**** Text excerpt ****

"Scientists" uncover global league of mythical creatures

Ars Technica » Scientific Method 2012-12-01

The yeti/unicorn team is unstoppable.

How do you know a news story is going to be good? One sure sign is that it opens with the line, "There's a high likelihood that hairs recovered during a state-sponsored expedition in a southern Siberian cave came from a yeti, a prominent Russian cryptozoologist said Tuesday."

Yes, that's right—a real honest-to-goodness Abominable Snowman. The Moscow Times has the story of Valentin Sapunov, a professor at the State Hydrometeorological University in St. Petersburg, who says he collected the suspect fur "during a trip to the Azasskaya cave in the Kemerovo region."

Sounds legit. But all geniuses have their haters, and Sapunov has one Jeff Meldrum, an Idaho State biologist who was at the "yeti conference" in Russia from which the expedition set off.

**** Given entries ****

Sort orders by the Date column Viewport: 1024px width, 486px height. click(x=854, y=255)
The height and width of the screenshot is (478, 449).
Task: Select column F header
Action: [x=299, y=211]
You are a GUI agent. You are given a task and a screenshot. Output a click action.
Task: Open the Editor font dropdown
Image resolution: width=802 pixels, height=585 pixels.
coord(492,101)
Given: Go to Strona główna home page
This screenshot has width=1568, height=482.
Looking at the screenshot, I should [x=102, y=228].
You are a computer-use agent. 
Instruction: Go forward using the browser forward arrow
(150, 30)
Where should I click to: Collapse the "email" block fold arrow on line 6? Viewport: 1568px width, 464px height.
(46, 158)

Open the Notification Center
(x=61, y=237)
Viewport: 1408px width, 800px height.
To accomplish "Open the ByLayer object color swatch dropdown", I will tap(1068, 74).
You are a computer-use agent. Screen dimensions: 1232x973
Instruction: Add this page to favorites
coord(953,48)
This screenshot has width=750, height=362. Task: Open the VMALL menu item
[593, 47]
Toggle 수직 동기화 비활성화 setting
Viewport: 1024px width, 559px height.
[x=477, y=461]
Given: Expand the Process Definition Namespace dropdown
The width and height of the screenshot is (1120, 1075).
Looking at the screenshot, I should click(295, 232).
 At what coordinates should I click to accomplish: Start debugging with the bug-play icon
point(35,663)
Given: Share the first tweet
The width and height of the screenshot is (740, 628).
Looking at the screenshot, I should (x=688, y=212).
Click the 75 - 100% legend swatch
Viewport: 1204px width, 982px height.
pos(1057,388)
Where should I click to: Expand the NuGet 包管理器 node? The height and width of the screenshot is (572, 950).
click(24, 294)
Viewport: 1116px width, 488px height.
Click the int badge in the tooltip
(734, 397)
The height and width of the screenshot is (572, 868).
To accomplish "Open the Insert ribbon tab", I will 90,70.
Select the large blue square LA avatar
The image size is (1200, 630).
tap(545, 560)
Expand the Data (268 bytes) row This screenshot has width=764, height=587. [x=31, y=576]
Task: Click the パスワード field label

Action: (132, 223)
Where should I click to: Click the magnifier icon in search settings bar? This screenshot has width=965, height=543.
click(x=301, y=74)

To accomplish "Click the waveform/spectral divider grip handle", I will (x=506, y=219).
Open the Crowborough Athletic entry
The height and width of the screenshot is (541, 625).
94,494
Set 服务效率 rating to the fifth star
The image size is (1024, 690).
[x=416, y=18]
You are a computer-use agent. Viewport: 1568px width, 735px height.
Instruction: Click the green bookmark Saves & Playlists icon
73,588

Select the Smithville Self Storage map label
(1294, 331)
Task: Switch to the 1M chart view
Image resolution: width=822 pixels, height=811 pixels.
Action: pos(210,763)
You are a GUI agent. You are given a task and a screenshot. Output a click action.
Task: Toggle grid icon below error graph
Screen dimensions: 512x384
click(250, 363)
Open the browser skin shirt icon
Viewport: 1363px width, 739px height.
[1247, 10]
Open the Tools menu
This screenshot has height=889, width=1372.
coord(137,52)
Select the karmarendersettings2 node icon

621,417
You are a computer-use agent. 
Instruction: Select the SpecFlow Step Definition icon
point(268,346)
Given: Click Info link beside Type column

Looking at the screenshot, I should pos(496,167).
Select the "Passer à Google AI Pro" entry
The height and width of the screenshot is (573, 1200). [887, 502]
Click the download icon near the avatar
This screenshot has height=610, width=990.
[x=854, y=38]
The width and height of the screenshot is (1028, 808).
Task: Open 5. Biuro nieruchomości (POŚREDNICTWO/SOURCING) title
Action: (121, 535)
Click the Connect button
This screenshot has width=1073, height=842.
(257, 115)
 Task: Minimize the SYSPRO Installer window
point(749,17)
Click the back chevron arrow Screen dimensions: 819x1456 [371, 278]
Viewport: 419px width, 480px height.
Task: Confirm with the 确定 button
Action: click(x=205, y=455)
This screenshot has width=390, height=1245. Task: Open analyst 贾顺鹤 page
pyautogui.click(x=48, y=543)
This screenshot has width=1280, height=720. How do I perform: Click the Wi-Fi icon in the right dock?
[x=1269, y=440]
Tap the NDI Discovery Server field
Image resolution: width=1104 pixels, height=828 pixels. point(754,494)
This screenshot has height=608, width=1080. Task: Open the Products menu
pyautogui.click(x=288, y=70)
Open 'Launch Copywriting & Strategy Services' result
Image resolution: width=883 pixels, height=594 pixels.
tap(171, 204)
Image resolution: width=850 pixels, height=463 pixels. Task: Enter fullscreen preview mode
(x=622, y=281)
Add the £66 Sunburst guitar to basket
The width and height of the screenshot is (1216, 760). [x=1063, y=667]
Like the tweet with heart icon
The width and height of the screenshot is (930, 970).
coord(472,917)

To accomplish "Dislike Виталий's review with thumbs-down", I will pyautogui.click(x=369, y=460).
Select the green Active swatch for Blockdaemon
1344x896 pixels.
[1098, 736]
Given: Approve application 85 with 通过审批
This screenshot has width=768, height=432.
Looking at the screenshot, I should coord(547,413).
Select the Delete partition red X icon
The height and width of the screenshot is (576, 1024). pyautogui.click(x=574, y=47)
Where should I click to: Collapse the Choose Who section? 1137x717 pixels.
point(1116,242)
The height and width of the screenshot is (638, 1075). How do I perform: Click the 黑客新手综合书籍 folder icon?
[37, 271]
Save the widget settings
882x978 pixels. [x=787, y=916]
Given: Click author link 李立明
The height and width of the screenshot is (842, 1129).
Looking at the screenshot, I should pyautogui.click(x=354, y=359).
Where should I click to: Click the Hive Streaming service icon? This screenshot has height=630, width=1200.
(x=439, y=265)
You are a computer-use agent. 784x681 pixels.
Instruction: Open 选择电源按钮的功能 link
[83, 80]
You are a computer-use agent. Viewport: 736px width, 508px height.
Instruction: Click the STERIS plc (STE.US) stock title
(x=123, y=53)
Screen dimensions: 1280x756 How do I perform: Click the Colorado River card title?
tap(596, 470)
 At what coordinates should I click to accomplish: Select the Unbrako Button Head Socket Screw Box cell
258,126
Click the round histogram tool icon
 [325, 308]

****

### Problems to solve
(a) Reproduce the yeti article between "The yeti/unicorn team" and "expedition set off.", inclusive.
(b) Condense the paragraph of the yeti article beginning "Yes, that's right" into a shorter version that keeps its main facts.
(c) Write the next part of the yeti article, picking up after its final sentence.

### Answers below
(a)
The yeti/unicorn team is unstoppable.

How do you know a news story is going to be good? One sure sign is that it opens with the line, "There's a high likelihood that hairs recovered during a state-sponsored expedition in a southern Siberian cave came from a yeti, a prominent Russian cryptozoologist said Tuesday."

Yes, that's right—a real honest-to-goodness Abominable Snowman. The Moscow Times has the story of Valentin Sapunov, a professor at the State Hydrometeorological University in St. Petersburg, who says he collected the suspect fur "during a trip to the Azasskaya cave in the Kemerovo region."

Sounds legit. But all geniuses have their haters, and Sapunov has one Jeff Meldrum, an Idaho State biologist who was at the "yeti conference" in Russia from which the expedition set off.

(b) The Moscow Times reports that Valentin Sapunov, a professor at the State Hydrometeorological University in St. Petersburg, claims the hairs come from an Abominable Snowman. He says he collected the fur on a trip to the Azasskaya cave in the Kemerovo region.

(c)
"There was no expedition. The conference participants were accompanied by the press on a field trip to a cave site. It is my opinion that the 'evidence' found in the cave was unreliable," said Jeff Meldrum, a biologist at Idaho State University and cryptozoologist.

Meldrum, who took part in the expedition, added that the footprints in the cave, a "short line of right feet only," were not convincing, and the "nest" of ferns had never been slept in.

"There was no other sign of occupation in the cave, except a few empty soda cans and snack food wrappers," he wrote in e-mailed comments to The Moscow Times on Tuesday.